Here’s a provocative history, claiming the shape of American culture lies in the pocketbook: Armies of Consumers: 1776’s Secret Weapon?
Deceptively simple, his argument goes like this: two and a half million strong and scattered along 1,800 miles of coastline, the colonists had little in common besides a weakness for what Samuel Adams derisively termed “the Baubles of Britain.” When Britain imposed stiff taxes on this appetite for stuff — without granting any political representation — Americans responded with an ingenious invention with instant and widespread appeal: the consumer boycott. By the time the First Continental Congress was convened in September 1774, transforming mass consumer mobilization into a successful political rebellion was a relatively straightforward task.
[…] It sounds far-fetched, possibly scandalous: pinning Americans’ success in the war for independence even partly on their common experience in the marketplace. Moreover the notion seems to contradict the long-standing assumption among scholars that lofty ideas elegantly expressed — and a brisk trade in political pamphlets and newspapers — were sufficient to unite the public behind the revolutionary cause.
[…] And while others, including Gordon S. Wood, another Pulitzer Prize-winning historian, who teaches at Brown, predict that Mr. Breen’s thesis will be controversial, they concede his book is important. “I’m not persuaded by the attempt to explain the Revolution,” Mr. Gordon said. But he added, it is the first book about the period “to show the scale and depth of consumption in any kind of statistical detail.”
How long before this set of thoughts becomes a basis for a new interpretation of “Progress of Science and Useful Arts?”
With the TPP applications process drawing to a conclusion (hopefully resulting in a little less weekend work!), here’s an article from the NYTimes that I missed that echoes what I and many others have found particularly notable in this cycle of the process: Decline Seen in Science Applications From Overseas
“It’s really what we’ve been fearing all along,” said Vic Johnson, associate director for public policy at the Association of International Educators. “It’s the accumulation of a lot of things that is just causing a change in the attractiveness of the United States as a destination for students and scholars.”

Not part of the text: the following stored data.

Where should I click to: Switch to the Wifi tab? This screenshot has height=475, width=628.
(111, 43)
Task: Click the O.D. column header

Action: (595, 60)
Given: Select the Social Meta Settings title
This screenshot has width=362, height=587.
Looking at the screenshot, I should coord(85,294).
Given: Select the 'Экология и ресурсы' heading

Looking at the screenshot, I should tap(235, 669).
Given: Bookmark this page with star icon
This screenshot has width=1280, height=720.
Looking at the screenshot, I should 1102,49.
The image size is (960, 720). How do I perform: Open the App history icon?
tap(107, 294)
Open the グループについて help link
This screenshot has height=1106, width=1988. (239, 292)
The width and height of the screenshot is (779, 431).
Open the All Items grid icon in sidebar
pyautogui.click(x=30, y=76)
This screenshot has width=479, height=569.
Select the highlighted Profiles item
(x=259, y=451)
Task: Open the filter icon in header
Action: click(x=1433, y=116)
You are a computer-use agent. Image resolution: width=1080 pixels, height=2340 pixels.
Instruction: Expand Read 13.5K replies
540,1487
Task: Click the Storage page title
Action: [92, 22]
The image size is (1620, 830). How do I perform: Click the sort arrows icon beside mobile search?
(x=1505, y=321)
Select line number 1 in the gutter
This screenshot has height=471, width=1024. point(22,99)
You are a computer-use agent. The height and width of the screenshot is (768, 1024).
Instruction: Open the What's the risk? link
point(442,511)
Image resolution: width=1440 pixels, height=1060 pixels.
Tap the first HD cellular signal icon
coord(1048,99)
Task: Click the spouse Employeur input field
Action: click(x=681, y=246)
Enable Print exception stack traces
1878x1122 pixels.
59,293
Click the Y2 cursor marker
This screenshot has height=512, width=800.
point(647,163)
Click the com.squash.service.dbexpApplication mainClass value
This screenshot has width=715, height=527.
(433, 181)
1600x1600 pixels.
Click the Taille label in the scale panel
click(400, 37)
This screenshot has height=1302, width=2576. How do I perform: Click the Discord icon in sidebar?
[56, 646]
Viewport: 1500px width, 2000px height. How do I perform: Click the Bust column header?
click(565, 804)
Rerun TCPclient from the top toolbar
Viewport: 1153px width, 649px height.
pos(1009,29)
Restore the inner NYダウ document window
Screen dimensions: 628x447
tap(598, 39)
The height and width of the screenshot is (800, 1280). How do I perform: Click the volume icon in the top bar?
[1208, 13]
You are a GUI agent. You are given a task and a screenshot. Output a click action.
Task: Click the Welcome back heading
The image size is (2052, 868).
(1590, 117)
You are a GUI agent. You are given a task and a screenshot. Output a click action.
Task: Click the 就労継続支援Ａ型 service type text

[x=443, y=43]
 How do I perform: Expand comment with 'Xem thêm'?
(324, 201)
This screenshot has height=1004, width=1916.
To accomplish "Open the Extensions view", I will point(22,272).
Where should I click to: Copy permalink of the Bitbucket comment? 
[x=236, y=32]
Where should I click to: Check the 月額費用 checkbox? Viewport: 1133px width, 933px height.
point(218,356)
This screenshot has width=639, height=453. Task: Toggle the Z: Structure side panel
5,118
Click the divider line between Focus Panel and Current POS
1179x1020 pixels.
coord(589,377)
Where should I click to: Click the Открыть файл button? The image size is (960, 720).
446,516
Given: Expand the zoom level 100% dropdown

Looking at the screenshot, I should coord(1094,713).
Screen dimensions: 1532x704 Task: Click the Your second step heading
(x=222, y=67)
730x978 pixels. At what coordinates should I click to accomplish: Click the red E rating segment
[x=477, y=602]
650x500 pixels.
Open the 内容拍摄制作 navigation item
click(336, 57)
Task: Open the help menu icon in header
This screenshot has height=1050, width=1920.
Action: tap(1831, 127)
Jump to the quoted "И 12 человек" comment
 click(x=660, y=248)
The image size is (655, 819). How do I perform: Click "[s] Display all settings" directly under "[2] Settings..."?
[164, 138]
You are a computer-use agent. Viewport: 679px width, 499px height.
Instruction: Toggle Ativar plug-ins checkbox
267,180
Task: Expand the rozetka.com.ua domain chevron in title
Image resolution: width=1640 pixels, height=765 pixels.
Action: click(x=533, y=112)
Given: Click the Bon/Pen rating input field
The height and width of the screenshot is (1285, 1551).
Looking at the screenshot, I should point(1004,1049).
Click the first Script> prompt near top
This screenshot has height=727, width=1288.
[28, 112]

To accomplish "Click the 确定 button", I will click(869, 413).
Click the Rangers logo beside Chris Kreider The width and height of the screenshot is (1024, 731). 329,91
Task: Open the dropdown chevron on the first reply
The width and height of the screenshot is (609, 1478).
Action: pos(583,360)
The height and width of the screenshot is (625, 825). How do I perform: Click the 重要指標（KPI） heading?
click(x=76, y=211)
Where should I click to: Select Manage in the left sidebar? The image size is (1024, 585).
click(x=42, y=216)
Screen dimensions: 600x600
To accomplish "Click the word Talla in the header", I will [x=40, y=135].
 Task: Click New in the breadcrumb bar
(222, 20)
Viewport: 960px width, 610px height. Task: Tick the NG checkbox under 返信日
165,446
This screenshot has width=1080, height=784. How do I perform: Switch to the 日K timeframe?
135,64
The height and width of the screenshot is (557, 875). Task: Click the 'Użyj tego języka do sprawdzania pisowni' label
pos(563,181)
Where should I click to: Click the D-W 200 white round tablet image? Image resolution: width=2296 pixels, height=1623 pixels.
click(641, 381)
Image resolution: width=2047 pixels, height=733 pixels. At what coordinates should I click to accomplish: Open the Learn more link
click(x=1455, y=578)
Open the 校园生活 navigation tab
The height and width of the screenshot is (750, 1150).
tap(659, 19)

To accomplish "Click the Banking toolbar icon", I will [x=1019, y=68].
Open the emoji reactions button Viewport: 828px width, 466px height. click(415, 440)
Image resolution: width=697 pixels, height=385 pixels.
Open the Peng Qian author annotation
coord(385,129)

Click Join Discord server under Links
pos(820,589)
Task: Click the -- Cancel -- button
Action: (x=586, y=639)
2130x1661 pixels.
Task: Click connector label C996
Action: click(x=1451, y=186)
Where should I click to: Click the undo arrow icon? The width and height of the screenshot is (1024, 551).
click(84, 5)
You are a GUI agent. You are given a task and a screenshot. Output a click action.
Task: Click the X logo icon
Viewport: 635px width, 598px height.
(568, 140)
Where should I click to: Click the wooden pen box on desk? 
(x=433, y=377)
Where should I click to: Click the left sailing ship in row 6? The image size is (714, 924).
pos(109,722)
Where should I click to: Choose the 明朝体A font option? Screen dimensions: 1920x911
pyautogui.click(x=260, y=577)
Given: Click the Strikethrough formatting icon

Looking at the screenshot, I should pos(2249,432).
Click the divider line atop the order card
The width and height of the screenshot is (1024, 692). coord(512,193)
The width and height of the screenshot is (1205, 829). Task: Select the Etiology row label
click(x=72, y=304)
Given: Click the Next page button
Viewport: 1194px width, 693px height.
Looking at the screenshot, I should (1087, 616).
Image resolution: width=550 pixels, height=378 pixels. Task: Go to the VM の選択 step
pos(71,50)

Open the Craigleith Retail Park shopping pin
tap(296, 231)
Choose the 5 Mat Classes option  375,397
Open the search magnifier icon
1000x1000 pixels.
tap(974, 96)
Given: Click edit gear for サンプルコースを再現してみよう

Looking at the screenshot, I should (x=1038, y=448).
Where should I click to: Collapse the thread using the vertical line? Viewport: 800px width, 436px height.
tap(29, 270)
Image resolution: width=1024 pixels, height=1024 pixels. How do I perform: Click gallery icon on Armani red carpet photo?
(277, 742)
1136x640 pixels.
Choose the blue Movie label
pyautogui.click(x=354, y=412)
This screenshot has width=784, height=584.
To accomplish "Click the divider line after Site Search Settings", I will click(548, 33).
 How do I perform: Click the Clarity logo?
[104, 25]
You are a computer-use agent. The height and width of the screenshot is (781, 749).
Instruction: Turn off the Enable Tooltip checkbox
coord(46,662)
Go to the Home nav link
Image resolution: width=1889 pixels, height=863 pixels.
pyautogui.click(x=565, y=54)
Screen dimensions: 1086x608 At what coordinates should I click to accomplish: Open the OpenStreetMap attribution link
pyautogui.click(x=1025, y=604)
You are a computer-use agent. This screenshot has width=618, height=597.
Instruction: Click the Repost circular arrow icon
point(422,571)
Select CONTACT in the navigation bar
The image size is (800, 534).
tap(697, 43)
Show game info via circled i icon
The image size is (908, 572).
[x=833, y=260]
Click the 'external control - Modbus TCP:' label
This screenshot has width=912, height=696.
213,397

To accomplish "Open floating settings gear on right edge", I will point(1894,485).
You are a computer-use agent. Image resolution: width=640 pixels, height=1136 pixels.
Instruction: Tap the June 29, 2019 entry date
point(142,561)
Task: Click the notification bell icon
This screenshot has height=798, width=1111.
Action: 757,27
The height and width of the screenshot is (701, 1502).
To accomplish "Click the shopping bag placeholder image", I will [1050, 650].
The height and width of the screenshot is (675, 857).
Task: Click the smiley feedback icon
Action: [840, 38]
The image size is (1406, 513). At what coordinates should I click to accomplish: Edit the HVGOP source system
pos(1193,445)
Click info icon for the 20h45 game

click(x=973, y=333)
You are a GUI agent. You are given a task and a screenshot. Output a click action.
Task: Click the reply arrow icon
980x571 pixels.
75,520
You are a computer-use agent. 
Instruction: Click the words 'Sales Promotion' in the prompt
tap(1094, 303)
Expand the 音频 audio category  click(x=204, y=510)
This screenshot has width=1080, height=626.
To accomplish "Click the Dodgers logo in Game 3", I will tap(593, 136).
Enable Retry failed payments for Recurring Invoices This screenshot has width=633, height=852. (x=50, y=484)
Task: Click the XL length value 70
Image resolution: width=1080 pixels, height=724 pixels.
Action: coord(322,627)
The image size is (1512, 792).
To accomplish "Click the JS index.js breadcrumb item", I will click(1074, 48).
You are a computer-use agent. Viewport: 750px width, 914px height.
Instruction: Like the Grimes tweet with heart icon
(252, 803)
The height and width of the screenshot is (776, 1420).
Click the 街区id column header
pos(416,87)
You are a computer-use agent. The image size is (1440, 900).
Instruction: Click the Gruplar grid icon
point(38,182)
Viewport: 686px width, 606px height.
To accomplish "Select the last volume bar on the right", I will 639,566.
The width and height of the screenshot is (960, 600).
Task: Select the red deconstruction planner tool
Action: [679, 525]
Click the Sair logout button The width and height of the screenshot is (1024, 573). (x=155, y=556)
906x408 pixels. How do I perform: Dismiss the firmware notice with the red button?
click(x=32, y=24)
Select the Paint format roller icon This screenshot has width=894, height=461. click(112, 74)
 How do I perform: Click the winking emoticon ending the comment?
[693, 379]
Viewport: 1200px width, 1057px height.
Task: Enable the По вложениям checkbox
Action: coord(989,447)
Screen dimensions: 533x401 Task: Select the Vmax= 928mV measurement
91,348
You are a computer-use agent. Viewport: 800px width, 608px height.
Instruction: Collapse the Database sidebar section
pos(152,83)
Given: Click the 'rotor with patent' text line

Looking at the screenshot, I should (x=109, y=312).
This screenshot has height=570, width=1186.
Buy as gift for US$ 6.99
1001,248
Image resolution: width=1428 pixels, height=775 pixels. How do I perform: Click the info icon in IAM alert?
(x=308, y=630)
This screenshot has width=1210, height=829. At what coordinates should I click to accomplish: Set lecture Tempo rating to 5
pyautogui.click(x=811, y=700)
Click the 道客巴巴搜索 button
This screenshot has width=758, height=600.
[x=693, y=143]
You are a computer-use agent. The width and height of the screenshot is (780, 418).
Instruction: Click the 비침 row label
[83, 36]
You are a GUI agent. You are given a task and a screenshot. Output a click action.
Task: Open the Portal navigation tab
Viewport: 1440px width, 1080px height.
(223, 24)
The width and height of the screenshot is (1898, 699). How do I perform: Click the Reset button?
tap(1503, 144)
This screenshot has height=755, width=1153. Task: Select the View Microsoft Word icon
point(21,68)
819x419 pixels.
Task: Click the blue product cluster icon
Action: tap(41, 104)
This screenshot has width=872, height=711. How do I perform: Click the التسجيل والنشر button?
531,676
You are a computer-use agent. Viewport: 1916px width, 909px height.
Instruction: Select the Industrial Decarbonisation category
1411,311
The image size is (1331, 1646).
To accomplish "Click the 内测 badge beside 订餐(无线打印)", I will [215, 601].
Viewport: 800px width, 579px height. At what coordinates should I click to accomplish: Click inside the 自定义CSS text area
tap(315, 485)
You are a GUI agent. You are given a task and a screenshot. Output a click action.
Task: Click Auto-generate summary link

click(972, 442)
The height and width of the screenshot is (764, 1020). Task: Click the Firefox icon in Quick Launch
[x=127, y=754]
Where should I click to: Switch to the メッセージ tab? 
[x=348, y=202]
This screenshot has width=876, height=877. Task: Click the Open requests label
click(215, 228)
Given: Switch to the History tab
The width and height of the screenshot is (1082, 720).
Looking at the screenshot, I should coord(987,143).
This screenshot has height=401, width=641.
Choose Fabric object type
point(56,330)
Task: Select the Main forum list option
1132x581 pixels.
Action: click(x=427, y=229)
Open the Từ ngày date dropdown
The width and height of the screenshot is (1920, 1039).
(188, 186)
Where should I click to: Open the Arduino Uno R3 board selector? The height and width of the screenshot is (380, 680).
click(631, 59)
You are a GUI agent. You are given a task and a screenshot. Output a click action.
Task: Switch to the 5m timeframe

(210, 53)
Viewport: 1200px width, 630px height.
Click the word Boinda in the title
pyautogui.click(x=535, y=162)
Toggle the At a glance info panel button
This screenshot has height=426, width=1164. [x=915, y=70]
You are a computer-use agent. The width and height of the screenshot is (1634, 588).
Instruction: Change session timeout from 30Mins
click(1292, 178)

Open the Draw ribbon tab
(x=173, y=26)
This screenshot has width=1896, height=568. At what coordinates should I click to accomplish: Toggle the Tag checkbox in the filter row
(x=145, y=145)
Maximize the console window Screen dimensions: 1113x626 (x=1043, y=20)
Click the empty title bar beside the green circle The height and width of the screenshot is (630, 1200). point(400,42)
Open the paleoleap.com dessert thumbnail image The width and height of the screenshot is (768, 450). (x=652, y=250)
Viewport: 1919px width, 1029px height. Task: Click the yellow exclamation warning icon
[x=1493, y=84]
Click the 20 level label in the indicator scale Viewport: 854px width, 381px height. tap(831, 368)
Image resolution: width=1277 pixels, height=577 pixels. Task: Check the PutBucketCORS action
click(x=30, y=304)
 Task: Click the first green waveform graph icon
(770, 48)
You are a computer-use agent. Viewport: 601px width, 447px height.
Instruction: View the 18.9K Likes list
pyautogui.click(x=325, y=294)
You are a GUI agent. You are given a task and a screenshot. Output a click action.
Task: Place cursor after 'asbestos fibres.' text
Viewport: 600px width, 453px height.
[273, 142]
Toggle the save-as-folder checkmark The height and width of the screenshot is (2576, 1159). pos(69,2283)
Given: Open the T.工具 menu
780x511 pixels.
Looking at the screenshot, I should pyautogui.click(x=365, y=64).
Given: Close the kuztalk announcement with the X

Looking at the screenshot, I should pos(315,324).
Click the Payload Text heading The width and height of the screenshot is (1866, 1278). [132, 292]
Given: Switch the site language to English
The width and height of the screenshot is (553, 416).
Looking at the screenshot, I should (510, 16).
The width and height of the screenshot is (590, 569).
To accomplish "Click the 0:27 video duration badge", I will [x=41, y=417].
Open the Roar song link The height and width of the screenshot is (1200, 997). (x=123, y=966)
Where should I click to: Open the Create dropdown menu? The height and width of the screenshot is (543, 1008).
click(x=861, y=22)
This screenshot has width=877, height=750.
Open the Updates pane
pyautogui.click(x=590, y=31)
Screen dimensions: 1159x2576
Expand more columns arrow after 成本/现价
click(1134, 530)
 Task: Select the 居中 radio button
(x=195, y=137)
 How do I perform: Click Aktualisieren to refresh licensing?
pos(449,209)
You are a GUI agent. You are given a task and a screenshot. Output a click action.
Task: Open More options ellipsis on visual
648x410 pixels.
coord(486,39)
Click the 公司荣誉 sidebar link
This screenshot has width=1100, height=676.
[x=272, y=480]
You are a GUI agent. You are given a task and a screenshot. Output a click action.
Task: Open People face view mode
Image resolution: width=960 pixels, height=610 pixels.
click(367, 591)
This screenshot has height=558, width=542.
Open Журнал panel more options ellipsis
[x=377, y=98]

The General Accounting Office study said the nation’s system for issuing visas for research in sensitive areas was unnecessarily slow and cumbersome.
For example, it said, while the State Department, the F.B.I. and the Department of Homeland Security are all involved in researching candidates for visas, the three agencies do not have data systems that can work with each other. In addition, the report said, it takes the State Department two weeks just to notify consular officials abroad once it has cleared a candidate to receive a visa.
“Everyone has to be willing to put up with more delays and bureaucracy in the post-Sept. 11 world,” Representative Sherwood Boehlert, the New York Republican who is chairman of the House Committee on Science, said at a hearing on the report today. “But we still have an obligation to ensure that we are not needlessly alienating scholars from around the world who could help this nation, and that we are not unnecessarily hamstringing or burdening our universities and research centers.”
As this year’s crop of TMP general exam takers know already, there’s a pretty ambitious RFP (for a really ambitious amount of $$) out there that expects to resolve the problem cited in the second paragraph in this excerpt. As I did for them, I leave to the reader a consideration of Section C and then just how feasible such a program might be from an organizational, computational and institutional perspective.